Secondo molti attivisti per i diritti umani la causa della Novartis vorrebbe privare molte persone di farmaci che non sarebbero altrimenti accessibili a molti, dall’altra parte le grandi industrie farmaceutiche rivendicano la protezione dei brevetti e degli investimenti nella ricerca. La verità in dispute come questa si frastaglia tra l’imprenditoria, il mercato e il valore solidale della vita. Sono gli intrecci che si annodano quando si parla di sanità dove l’imprenditore rivendica di potere essere impresa nel settore delle vite come per i pomodori, gli arredamenti o le automobili senza limiti di etica e solidarietà. Come se il mio meccanico con il mio motorino abbia un dovere morale identico al pediatra con la malattia di un mio figlio. E’ la transuamnza incontrollata e incontrollabile del Marchionnismo in tutti i campi: salute inclusa. E mentre i tribunali provano a parare il colpo alla fine la comunità internazionale finge di non capire che la propria latitanza sulla disposizione di nuove regole continua ad avere un costo sociale altissimo e relega una questione morale ai professionisti del marketing e del bilancio.

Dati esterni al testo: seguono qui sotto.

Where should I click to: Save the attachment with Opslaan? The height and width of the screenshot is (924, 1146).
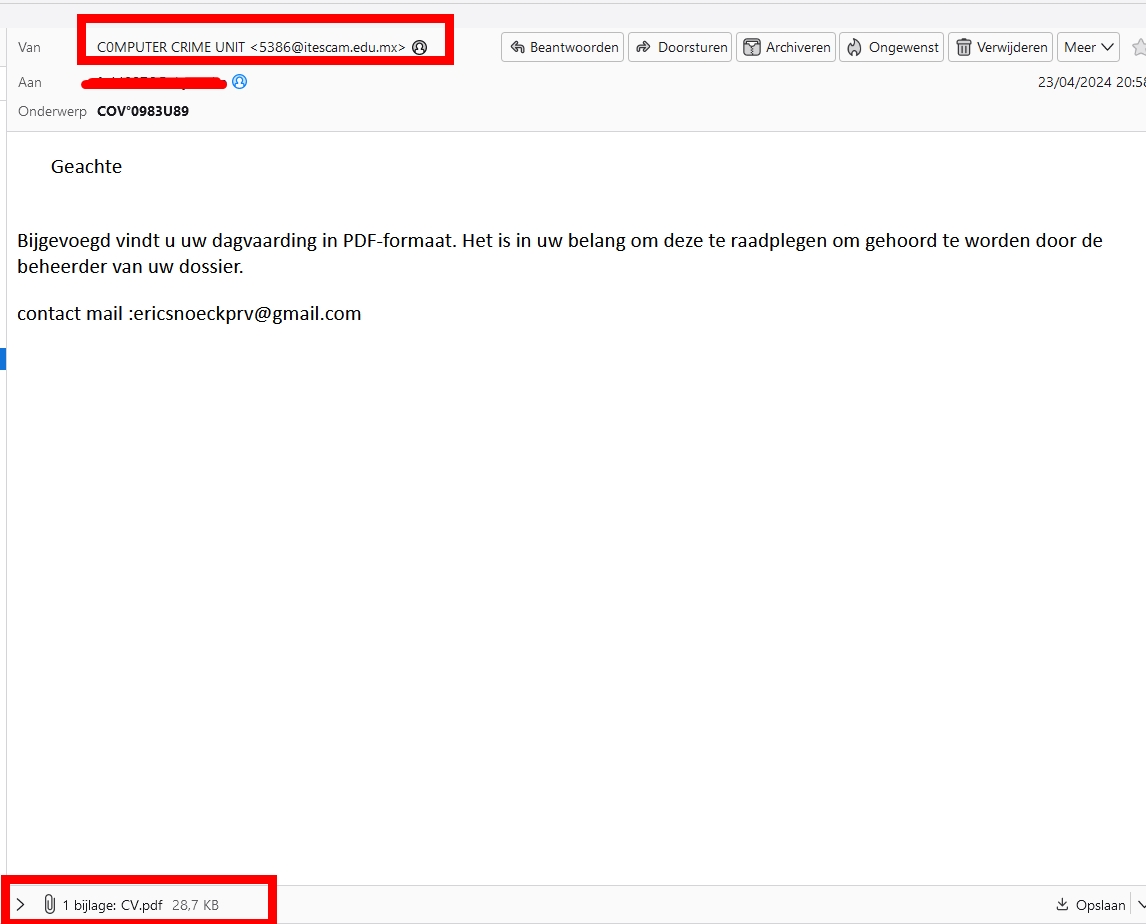1091,905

E questo succede in India, vero, ma in fondo l’India è molto più vicina di quanto pensiamo se ricordassimo un minuto soltanto le vicende della Clinica Santa Rita in Lombardia o gli innumerevoli casi di aziende ospedaliere gestite da mercatari che farebbero impallidire Ippocrate e i suoi.
E sarebbe bello che l’Italia partisse da qui per ricostruirsi una credibilità internazionale che non stia a farneticare solo di saggi, spread e alchimie di governo. Sarebbe bello davvero essere gli innovatori di un’etica farmaceutica comunitaria.